[TASK DIRECTIONS] Convert the listing between the line containing "Task: Select the New trade theory tile" and the line containing "Looking at the screenshot, I should pos(97,40).", inclusive, into a two-column CSV with the header instruction,answer and one row per instruction-answer pair. Enclose every field in double quotes and replace any line breaks within a field with spaces.

───── DATA FOR THIS TASK

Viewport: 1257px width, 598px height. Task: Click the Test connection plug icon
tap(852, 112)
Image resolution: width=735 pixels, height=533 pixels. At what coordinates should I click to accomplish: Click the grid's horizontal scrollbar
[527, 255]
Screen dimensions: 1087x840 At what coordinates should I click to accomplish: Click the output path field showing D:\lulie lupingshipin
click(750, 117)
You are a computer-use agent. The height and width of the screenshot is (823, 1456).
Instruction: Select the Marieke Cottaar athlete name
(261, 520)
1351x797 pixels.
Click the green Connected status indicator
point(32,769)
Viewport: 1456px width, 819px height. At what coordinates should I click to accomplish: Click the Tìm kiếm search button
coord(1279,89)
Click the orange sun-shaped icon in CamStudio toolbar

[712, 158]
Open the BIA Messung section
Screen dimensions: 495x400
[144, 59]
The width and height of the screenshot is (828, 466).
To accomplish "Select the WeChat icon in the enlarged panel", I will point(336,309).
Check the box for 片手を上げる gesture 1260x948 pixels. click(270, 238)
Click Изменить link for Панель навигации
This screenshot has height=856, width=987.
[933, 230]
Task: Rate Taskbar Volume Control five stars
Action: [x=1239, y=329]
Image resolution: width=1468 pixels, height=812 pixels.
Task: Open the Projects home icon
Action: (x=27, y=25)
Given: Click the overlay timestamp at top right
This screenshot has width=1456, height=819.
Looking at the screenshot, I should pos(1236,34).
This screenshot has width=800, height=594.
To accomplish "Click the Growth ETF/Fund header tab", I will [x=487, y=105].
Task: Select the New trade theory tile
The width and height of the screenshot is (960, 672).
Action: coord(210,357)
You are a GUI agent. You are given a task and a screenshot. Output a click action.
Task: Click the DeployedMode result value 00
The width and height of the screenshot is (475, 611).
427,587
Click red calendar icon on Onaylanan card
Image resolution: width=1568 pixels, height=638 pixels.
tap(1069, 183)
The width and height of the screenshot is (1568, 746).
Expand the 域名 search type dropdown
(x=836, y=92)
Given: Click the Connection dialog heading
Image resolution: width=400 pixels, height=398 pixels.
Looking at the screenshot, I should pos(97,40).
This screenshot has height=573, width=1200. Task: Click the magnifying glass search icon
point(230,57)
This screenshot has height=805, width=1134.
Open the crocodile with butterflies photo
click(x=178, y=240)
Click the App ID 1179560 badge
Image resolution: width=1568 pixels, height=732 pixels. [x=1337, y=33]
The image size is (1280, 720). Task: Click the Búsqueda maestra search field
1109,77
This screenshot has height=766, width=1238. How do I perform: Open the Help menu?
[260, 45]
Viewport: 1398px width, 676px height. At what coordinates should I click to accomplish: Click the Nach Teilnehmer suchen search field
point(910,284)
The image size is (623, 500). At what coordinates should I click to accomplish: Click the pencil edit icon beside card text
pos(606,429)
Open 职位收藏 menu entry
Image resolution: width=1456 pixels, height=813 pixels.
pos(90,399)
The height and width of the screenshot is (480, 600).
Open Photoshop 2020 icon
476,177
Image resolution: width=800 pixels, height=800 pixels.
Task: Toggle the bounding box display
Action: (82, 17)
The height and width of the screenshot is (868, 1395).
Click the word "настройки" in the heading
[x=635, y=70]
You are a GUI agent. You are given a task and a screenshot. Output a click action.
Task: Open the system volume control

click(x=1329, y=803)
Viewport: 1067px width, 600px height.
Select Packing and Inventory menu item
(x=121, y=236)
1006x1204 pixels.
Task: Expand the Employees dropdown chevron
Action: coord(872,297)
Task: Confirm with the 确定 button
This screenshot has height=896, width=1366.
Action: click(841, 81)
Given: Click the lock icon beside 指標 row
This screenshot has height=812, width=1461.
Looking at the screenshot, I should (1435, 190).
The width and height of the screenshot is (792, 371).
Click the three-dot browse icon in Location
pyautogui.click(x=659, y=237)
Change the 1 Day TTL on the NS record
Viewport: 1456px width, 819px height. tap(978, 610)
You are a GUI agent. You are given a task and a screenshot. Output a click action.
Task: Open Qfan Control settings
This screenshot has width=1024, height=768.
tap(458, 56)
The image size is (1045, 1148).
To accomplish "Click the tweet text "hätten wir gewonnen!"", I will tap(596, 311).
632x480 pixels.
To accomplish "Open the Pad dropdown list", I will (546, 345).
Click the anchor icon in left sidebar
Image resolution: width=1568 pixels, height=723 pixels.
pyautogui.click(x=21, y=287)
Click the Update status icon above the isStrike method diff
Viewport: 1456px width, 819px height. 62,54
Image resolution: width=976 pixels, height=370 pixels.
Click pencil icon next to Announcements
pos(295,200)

──────────

[RIGHT ANSWER]
instruction,answer
"Task: Select the New trade theory tile The width and height of the screenshot is (960, 672).","Action: coord(210,357)"
"You are a GUI agent. You are given a task and a screenshot. Output a click action. Task: Click the DeployedMode result value 00 The width and height of the screenshot is (475, 611).","427,587"
"Click red calendar icon on Onaylanan card Image resolution: width=1568 pixels, height=638 pixels.","tap(1069, 183)"
"The width and height of the screenshot is (1568, 746). Expand the 域名 search type dropdown","(x=836, y=92)"
"Given: Click the Connection dialog heading Image resolution: width=400 pixels, height=398 pixels.","Looking at the screenshot, I should pos(97,40)."